This report presents a high level exploration of the text corpora with a view to meet the following objectives.
Exploratory analysis - perform a thorough exploratory analysis of the data, understanding the distribution of words and relationship between the words in the corpora.
Understand frequencies of words and word pairs - build figures and tables to understand variation in the frequencies of words and word pairs in the data.

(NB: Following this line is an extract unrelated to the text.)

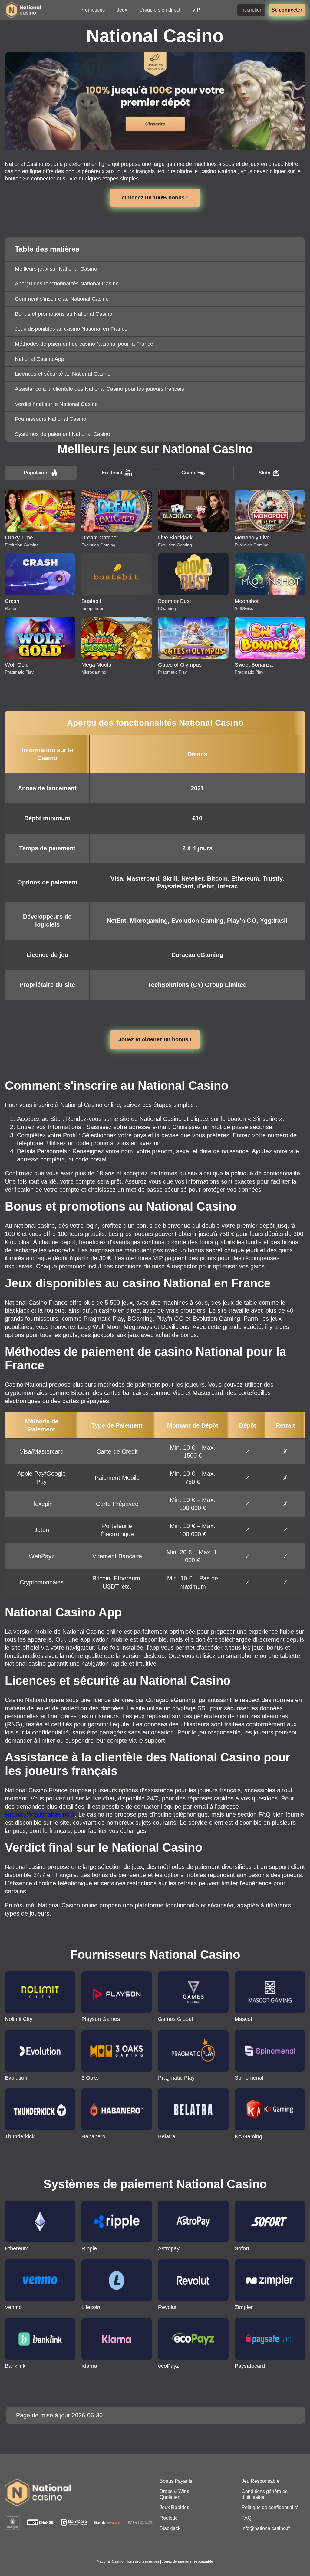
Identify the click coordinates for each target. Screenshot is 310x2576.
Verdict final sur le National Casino (56, 404)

The corpora are collected from publicly available sources by a web crawler. The crawler checks for language, so as to mainly get texts consisting of the desired language. The data set was downloaded from the course page here https://d396qusza40orc.cloudfront.net/dsscapstone/dataset/Coursera-SwiftKey.zip
While several languages were available, this report uses the following English language files which were extracted from the zipped archive. Below is the relevant listing from the data directory.
-rw-r–r– 1 TScantle 1049089 210160014 Aug 22 02:53 en_US.blogs.txt
-rw-r–r– 1 TScantle 1049089 205811889 Aug 24 05:30 en_US.news.txt
-rw-r–r– 1 TScantle 1049089 167105338 Aug 22 02:53 en_US.twitter.txt
Using a git bash shell and the “wc -l” command I determined that the data files had the following number of delimited lines. Here we see the file names and the number of lines.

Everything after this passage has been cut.